PROBLEM REQUIREMENTS ▸
Reproduce every line of the material below, requests included, and shift each coordinate in the answers by -53. Leave the pictures out of your answer.

------ MATERIAL PROVIDED ------

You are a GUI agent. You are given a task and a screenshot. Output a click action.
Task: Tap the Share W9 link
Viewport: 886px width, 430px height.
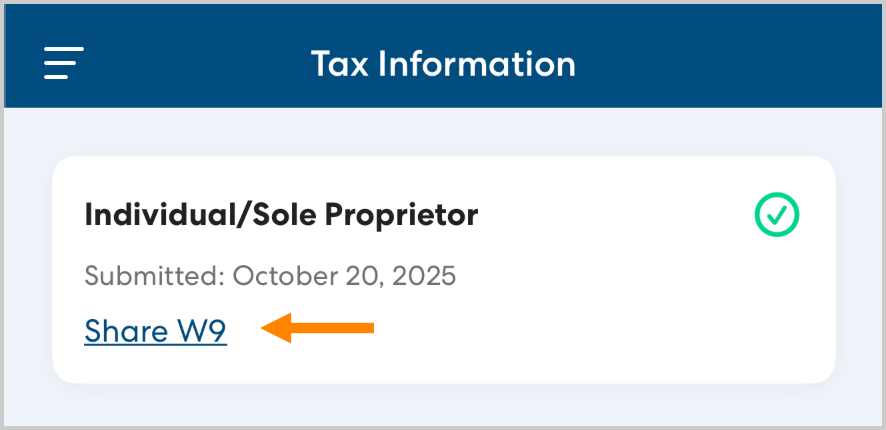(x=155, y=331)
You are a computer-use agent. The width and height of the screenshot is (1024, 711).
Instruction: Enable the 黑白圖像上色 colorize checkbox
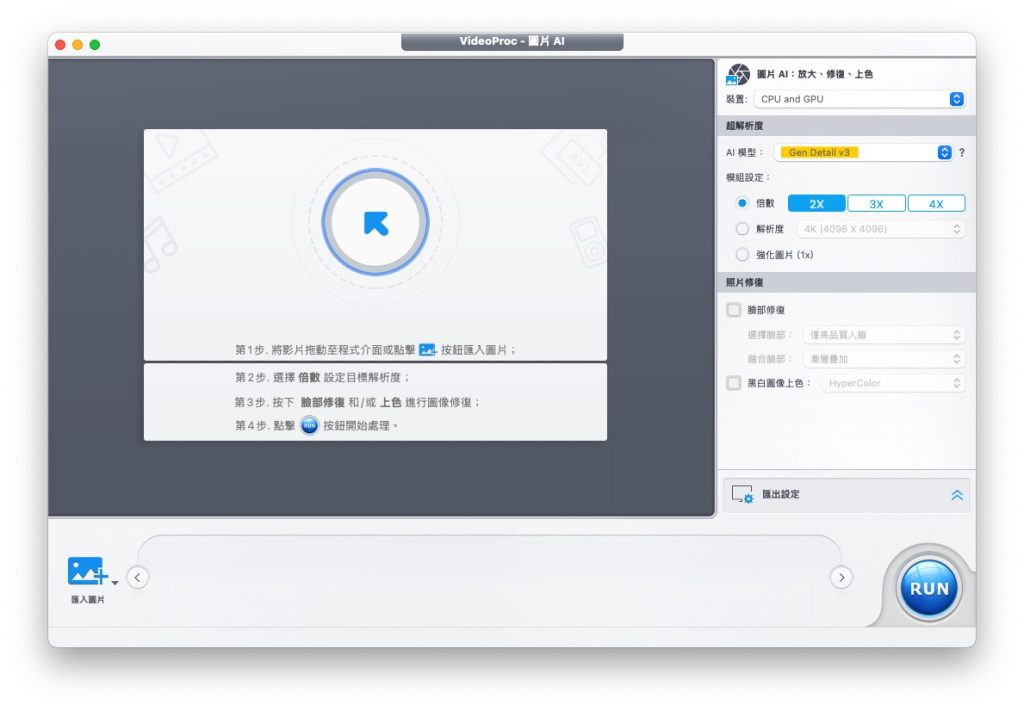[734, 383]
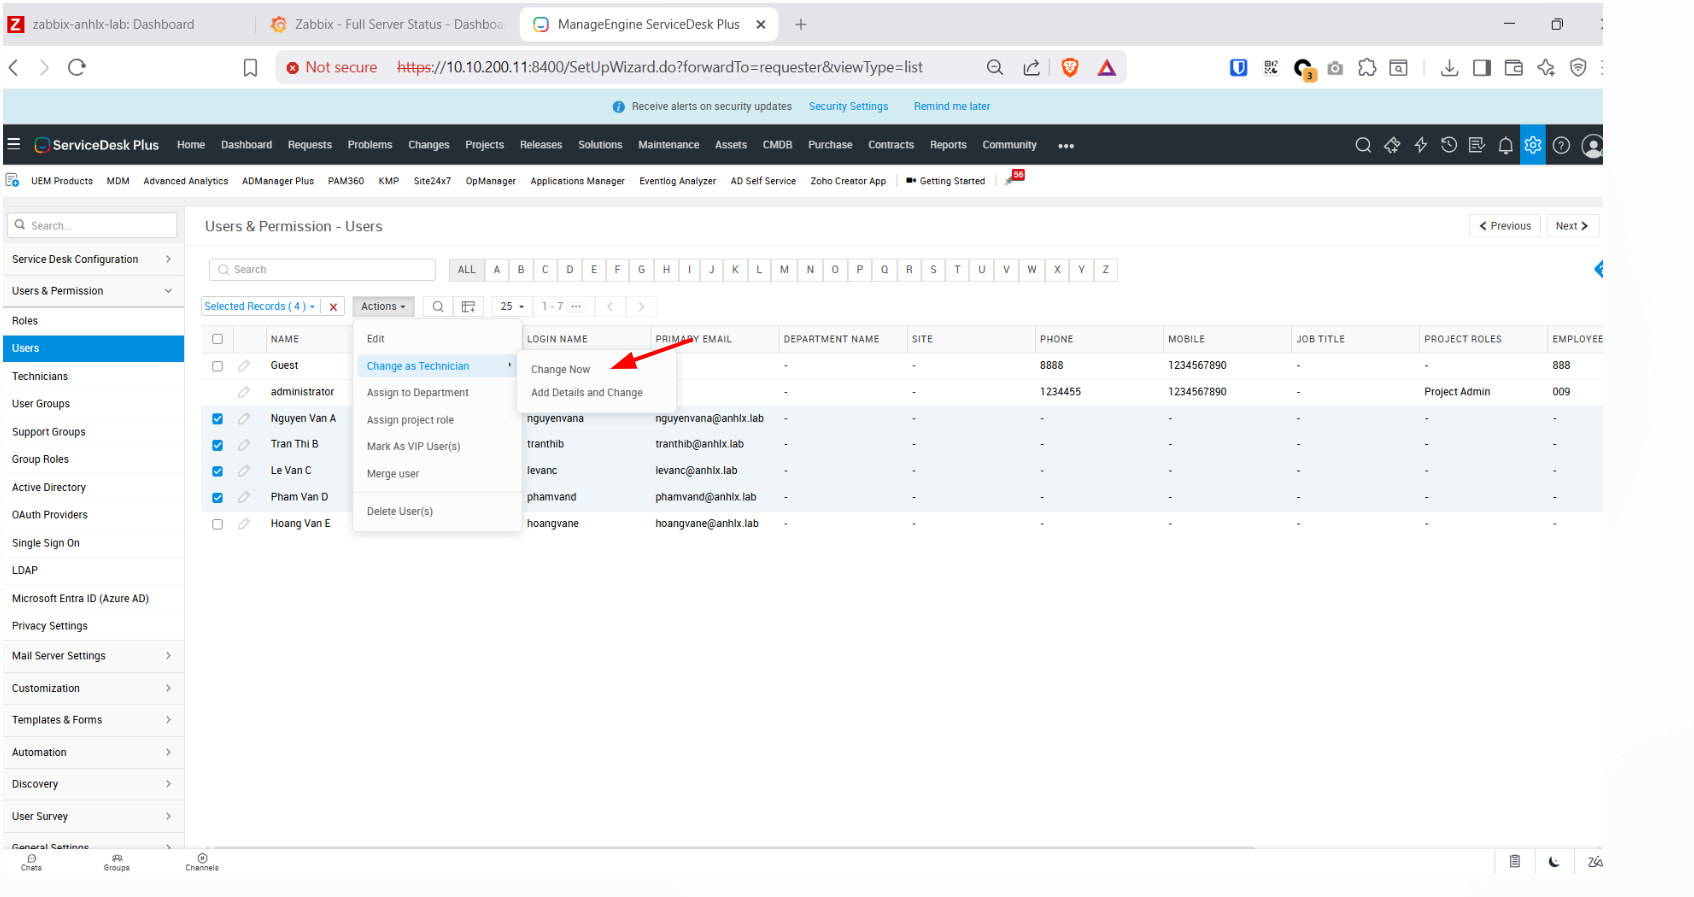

------

THE OUTPUT ▸
You are a GUI agent. You are given a task and a screenshot. Output a click action.
Task: Tap the Share W9 link
Viewport: 886px width, 430px height.
(x=102, y=278)
You are a computer-use agent. The width and height of the screenshot is (1024, 711).
Instruction: Enable the 黑白圖像上色 colorize checkbox
[681, 330]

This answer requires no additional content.